Three forces of expansion lead the company to instigate change and improvement

  • Impossible goals
  • Local customization
  • Experimentation

Impossible goals.

By setting near-unattainable goals, Toyota’s senior executives push the company to break free from established routines. This practice goes back to Toyota’s genesis. In 1937, the founder, Kiichiro Toyoda, wanted to produce automobiles in Japan without using foreign technology. It seemed like an impossible goal; even mighty zaibatsu such as Mitsubishi and Mitsui had decided against entering the automobile industry at that stage because of the investments they would have to make. Toyoda dared to—and the rest is history.

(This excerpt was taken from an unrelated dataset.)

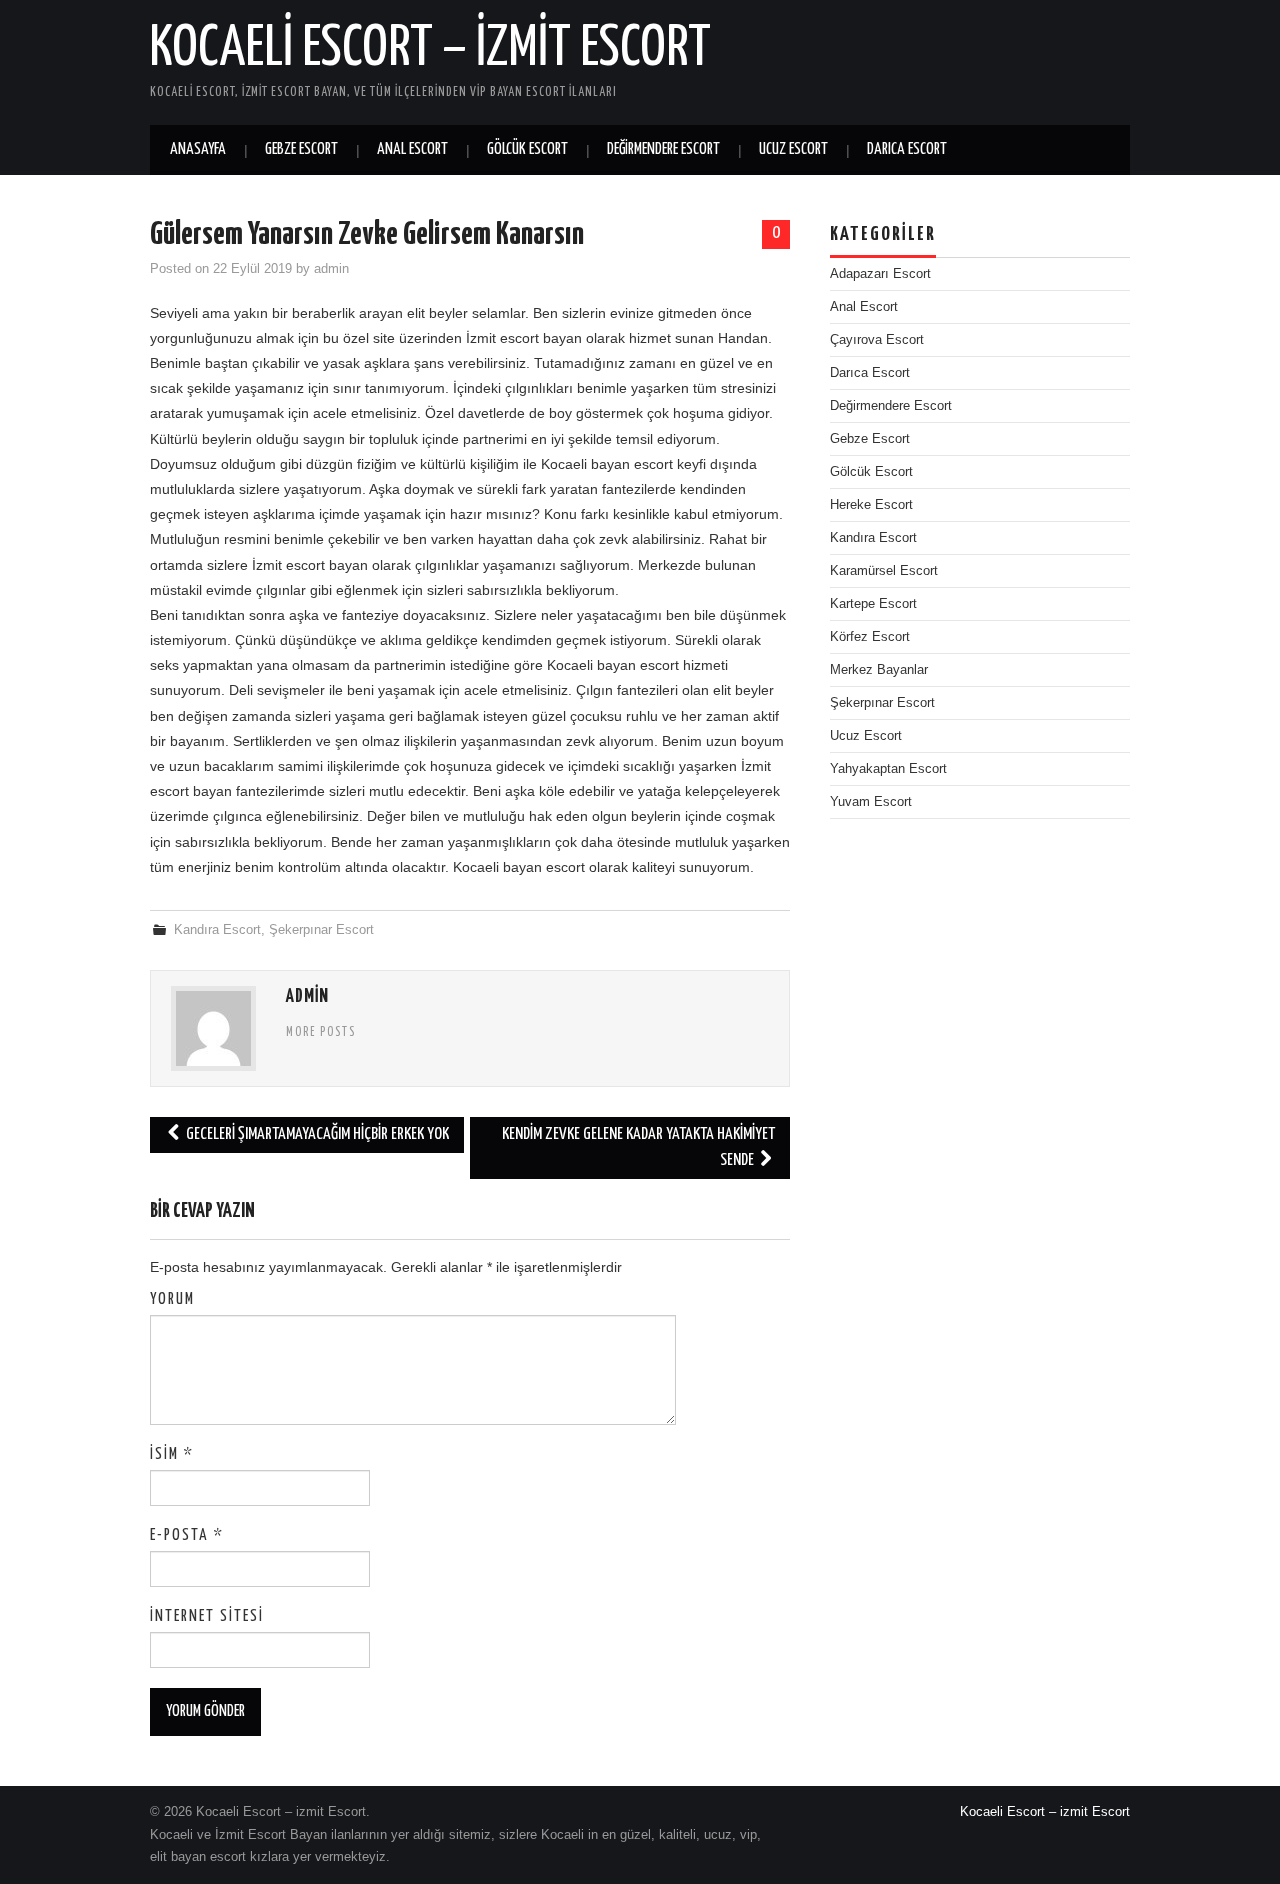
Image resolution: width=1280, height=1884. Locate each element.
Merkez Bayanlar (879, 670)
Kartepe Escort (873, 604)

Toyota often sets tough goals to raise employees’ consciousness and self-worth. Consider the company’s global strategy: Meet every customer need and provide a full line in every market. It’s impossible for any company to do that. Besides, the strategy runs contrary to management thinking, which espouses the merits of making trade-offs. Strategy guru Michael E. Porter, for instance, says that the essence of strategy is choosing what not to do. However, Toyota tries to cater to every segment because of its belief that a car contributes to making people happy. It’s reminiscent of Henry Ford’s desire to make automobiles affordable to American families of moderate means so that they might enjoy “the blessings of happy hours spent in God’s great open spaces.” Toyota has set itself the goal of delivering “a full line in every market” to make employees feel they serve a useful purpose. Toyota Value, the document that outlines the company’s beliefs, says it best: “We are always optimizing to enhance the happiness of every customer as well as to build a better future for people, society, and the planet we share. This is our duty. This is Toyota.”

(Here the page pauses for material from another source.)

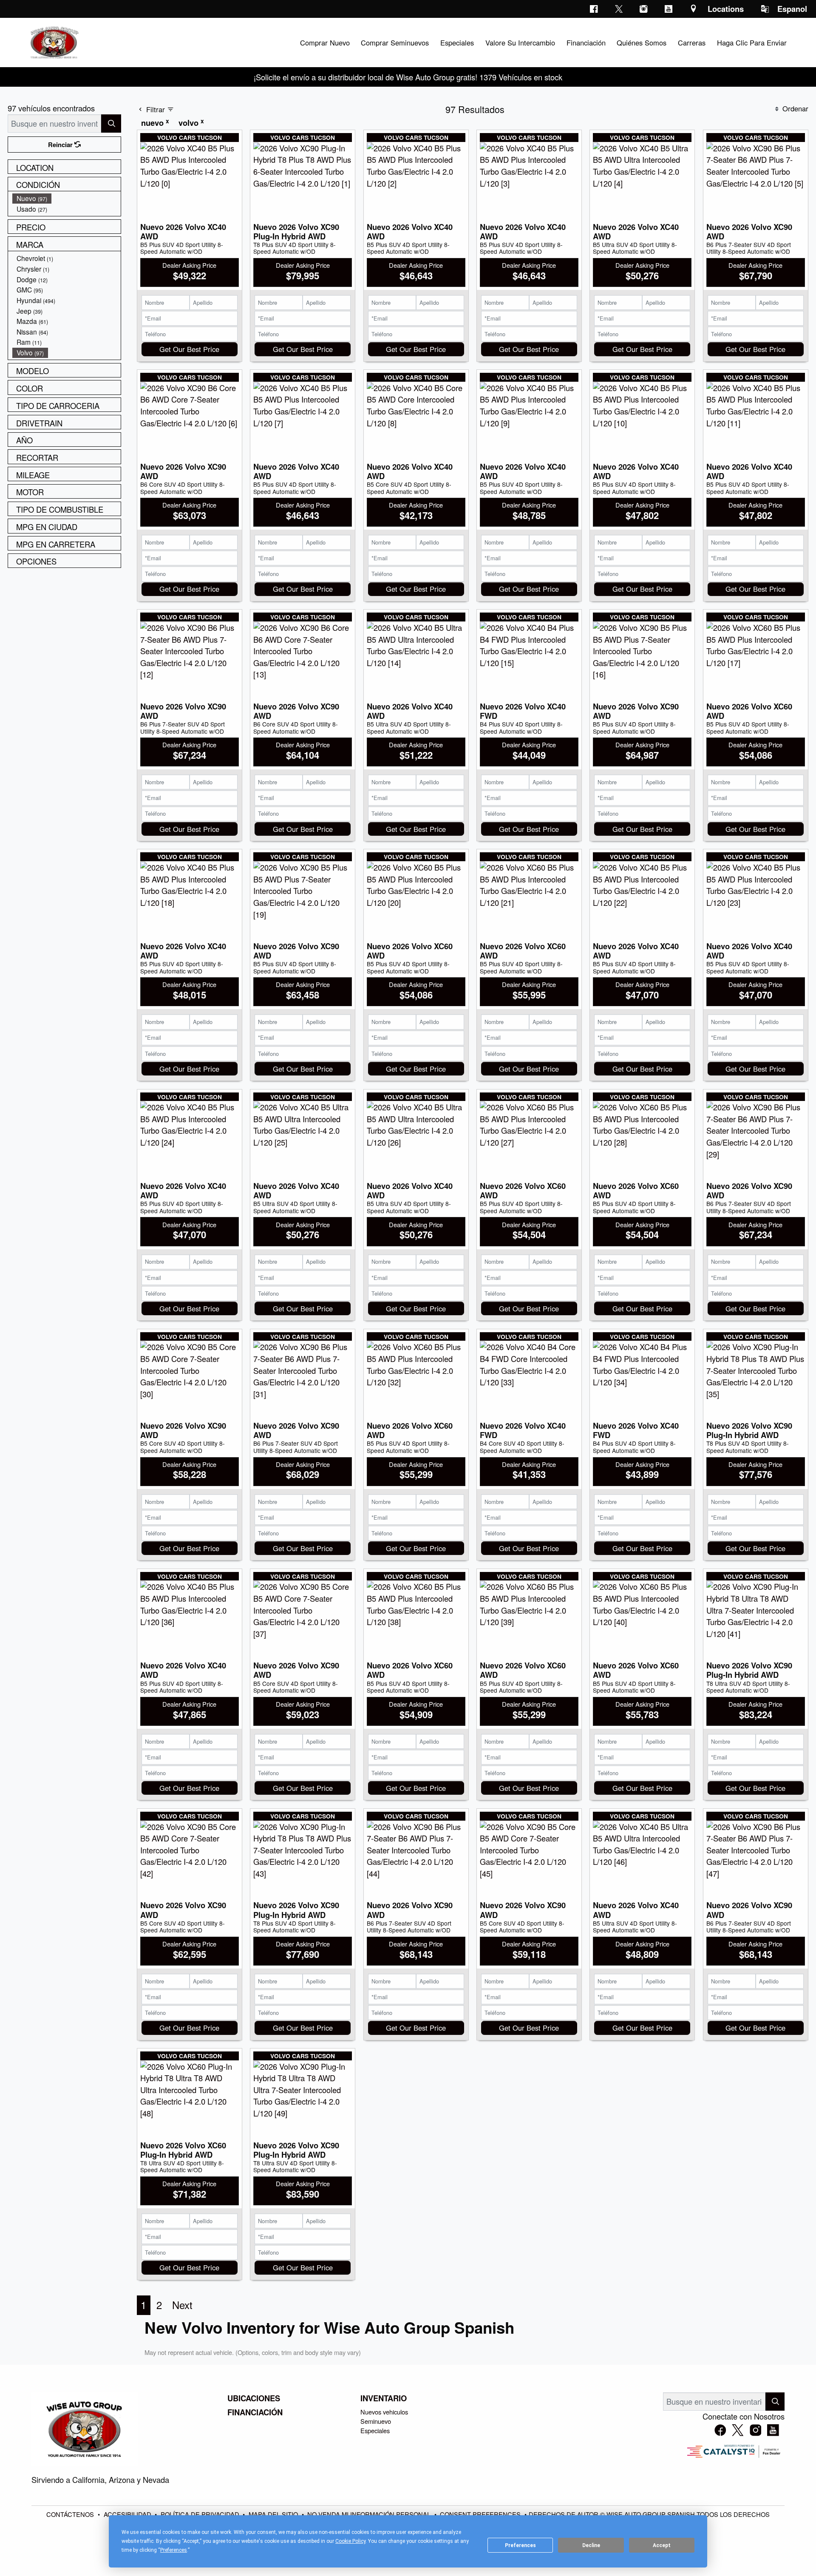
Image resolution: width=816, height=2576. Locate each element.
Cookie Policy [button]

Many of Toyota’s goals are purposely vague, allowing employees to channel their energies in different directions and forcing specialists from different functions to collaborate across the rigid silos in which they usually work. For example, Watanabe has said that his goal is to build a car that makes the air cleaner, prevents accidents, makes people healthier and happier when they drive it, and gets you from coast to coast on one tank of gas (see “Lessons from Toyota’s Long Drive,” HBR July–August 2007). Zenji Yasuda, a former Toyota senior managing director, points out the wisdom of painting with broad strokes. “If he makes [the goal] more concrete, employees won’t be able to exercise their full potential. The vague nature of this goal confers freedom to researchers to open new avenues of exploration; procurement to look for new and unknown suppliers who possess needed technology; and sales to consider the next steps needed to sell such products.”

Local customization.

Toyota doesn’t modify its automobiles to local needs; it customizes both products and operations to the level of consumer sophistication in each country. This strategy pushes Toyota out of Japan, where it is dominant, and into overseas markets, where it has often been the underdog. Following the strategy increases operational complexity, but it maximizes employees’ creativity since they have to develop new technologies, new ways of marketing, and new supply chains. Nissan and Honda follow the same strategy, but less rigorously: In 2006, Toyota offered 94 models in Japan—almost three times as many as Nissan’s 35 and Honda’s 30 models. Pursuing local customization also exposes Toyota to the sophistication of local tastes. For instance, when it introduced the subcompact Yaris in 1999, Toyota had to offer advanced technology, greater safety, roomier interiors, and better fuel efficiency to live up to European customers’ expectations.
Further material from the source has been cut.